Addressing public debt is an important issue for unions. The constituency started with a PSI seminar of this topic. Debt is not an issue in isolation and is linked to the changes that have happened in the global economy over the last 30 years. The way debt crises play out have devastating effects on workers and public services. Our broader aim is to transform the global economy in the interests of people and our planet, not to keep on servicing the interests and profits of a few.
Debt crises and how they are solved, through attacks on collective bargaining, on wages, via privatisations and cuts in welfare as well as through lower taxes for the wealthy and corporations are used in the interest of the rich and powerful, and creditor countries. It is important to understand that debt can be important to finance investments in public infrastructure, in public services and social protection as these build up economies and welfare states. But understanding how debt builds up, often via corrupt practices, failing PPPs, and lowering taxes for corporations and the rich helps us to understand how public debt can be addressed to prevent its abuse. Debt and seeking a work-out is therefore about power. Addressing public debt, its causes, effects and understanding how it builds up, which interests are behind and what we can do, are therefore important issues for the unions to know. PSI has teamed up with the Citizens for Financial Justice. It is developing resources to assist unions and testing these in a series of seminars across the world. The materials will give unions a set of indicators to monitor debt and understand the way debt is constructed by their governments.
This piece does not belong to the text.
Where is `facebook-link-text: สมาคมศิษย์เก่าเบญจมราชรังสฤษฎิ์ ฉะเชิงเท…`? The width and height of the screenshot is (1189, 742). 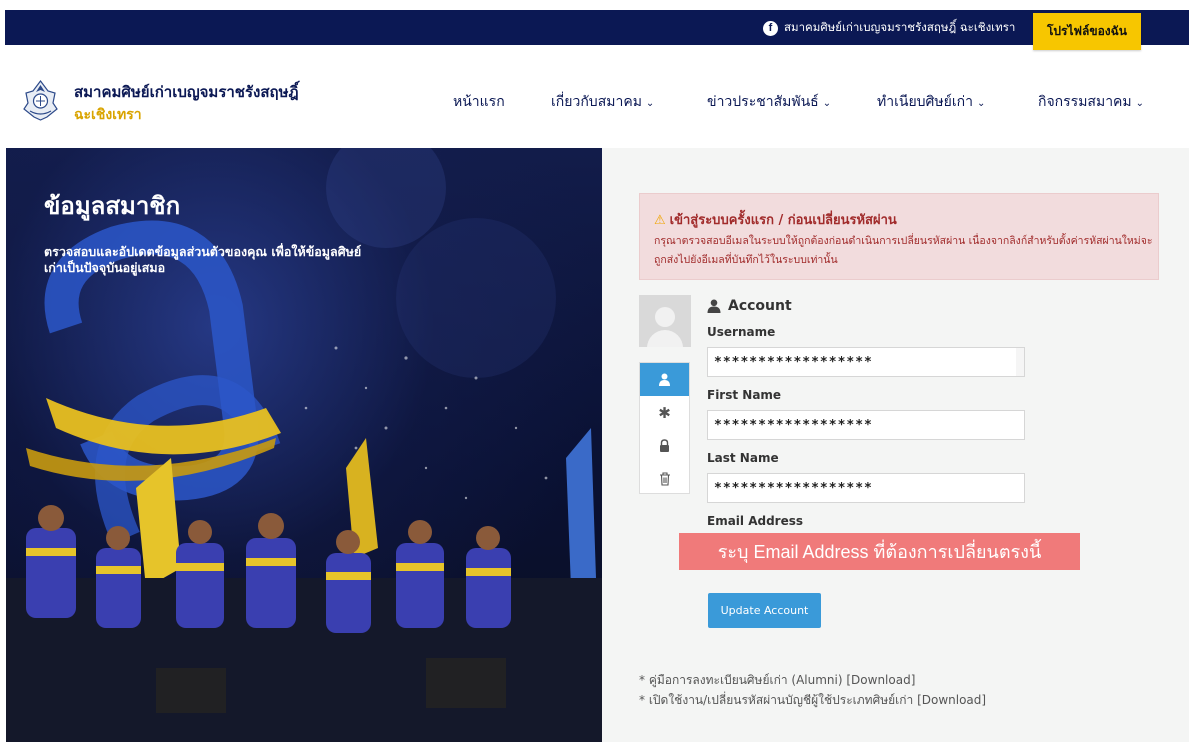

An Introduction was given by Mark Perera, Senior Networking and Advocacy Officer of Eurodad. Eurodad is working on debt, PPPs, and related issues and how they affect developing and other countries. Mark referred to the global causes, the impact on workers and public services, the changes we need to the global economy, and what a debt work-out mechanism for trade unions and others could look like. Petra Čičić – of the Slovenian EnaBanda Project presented the impact a serious debt crisis had on Slovenia. It led to the typical measures to safe money to pay off the creditors.
And while the ration of public debt to GDP has decreased in most countries in the region due to economic growth, with a slowing down of economic growth reported in several of the regions trading partners, this ratio might worsen again. Taking steps to build support for transparent and inclusive debt work-out mechanisms will assist to prevent one-sided policies was one of the conclusions of the seminar.
The Minister of Social Affairs Zoran Djordjevic attended the constituency meeting and spoke about the social situation facing the unions in Serbia. He committed to develop the social dialogue and to strengthen bargaining. Discussion took place with the leader of Nezavisnost, one of the confederations in Serbia. Tatjana Prijic, presented the work of the Serbian Commissioner for the Protection of Equality.
Unions updated each other regarding the developments in the countries related to collective bargaining, public services and the political situation. The unions sent a solidarity greeting to the Croatian health care unions. They organised a “5 minutes to 12” protest 4 September. These unions are demanding that the government respects its commitment to increase pay and improve conditions for workers in the health sector. The government threatened workers with sanctions to intimidate in the case of taking industrial action. Workers were not discouraged and used their breaks to make their voices heard. EPSU stands with the workers
The unions said farewell to Josef Krejbych, the long-serving regional secretary for the constituency of Central Europe. Josef has retired.
The meeting took place in Belgrade, 4-5 September 2019. Countries of the constituency are Bosnia-Herzegovina, Croatia, Czechia, Hungary, Kosovo, North Macedonia, Montenegro, Serbia, Slovakia, Slovenia.
The written countries presentations are available. You can also find presentations on public debt and the PSI resource materials there.
For the group with which PSI cooperates other materials have been developed by Eurodad. The UK group Jubileedebt reports that debt servicing is crowding out public spending. Developing country debt payments grew by 85 per cent between 2010 and 2018, with evidence pointing to falling public expenditure in the countries most affected. Heavy public debt burdens are already directly impacting public service provision, eroding human rights, and putting development goals at risk. The next wave of debt crises is taking hold, and its human costs are already being felt by populations across the global south.